LonelyGhost said:
I think that the 'thesis' that the only way a woman could become a sex trade worker is through a traumatic event (documented by a psychiatric evaluation and diagnosis of PTSD) is really just another means of (de)moralizing/valuing women's sexuality.
I agree, but you'd be surprised how many women will use that (and make something up, if need be) as a convenient excuse for their foray into the sex trade when confronted by a judgmental friend or family member, seeking sympathy in a church after being "converted," or trying to win over a potential mate among those men who can't and won't accept their past.
If society as a whole weren't so devaluing and denigrating of women's sexuality in the first place, no one, whether in the in the field of psychology/psychiatry or not, would feel a need to relate women's presence in the sex trade with PTSD or child sexual abuse. Society looks for ways to make womankind the victim and remove responsibility for her behaviour from her own control.
"The poor, dear creature. Well, she is one of the 'weaker sex' after all, she doesn't know any better. It's up to the rest of us to save her from herself."

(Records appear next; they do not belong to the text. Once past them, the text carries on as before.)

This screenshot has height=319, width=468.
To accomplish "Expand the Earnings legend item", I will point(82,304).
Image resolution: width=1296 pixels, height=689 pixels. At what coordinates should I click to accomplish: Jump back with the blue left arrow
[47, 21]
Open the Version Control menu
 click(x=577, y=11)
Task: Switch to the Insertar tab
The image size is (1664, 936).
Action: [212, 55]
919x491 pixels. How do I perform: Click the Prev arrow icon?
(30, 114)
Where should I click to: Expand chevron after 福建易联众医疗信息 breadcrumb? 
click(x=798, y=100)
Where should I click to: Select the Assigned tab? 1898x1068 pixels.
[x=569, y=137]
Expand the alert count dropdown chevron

It's a great way to keep women from having any sense of power or self-esteem too, because if you don't have to feel responsible for your behaviour, you don't have a sense of empowerment, and without that sense of empowerment, you have no basis for positive self-esteem. What motivation does one have to feel good about themself if they feel that they're always a victim and have no control over their life?
Too any of us buy into it because sympathy is very seductive when you haven't had a perfect life, but if you buy into it too much, you end up feeling powerless to make things better in your life and stuck in a miserable rut because of it. Which makes a woman ripe for being "rescued" by that proverbial "knight in shining armour" who often ends up treating her like dirt because she's dependent on him and that makes him feel a sense of power over her to do whatever he wants to her. And no one genuinely respects someone they have that much power over.
It's not just about sex, it's about
power. A woman's sexuality
is her power and that's why it's always being devalued by society. Society can keep women weak if they can make her sexuality shameful or the result of some terrible misfortune that wasn't her fault.
Obviously, society still feels threatened by the notion that women are sexual beings too.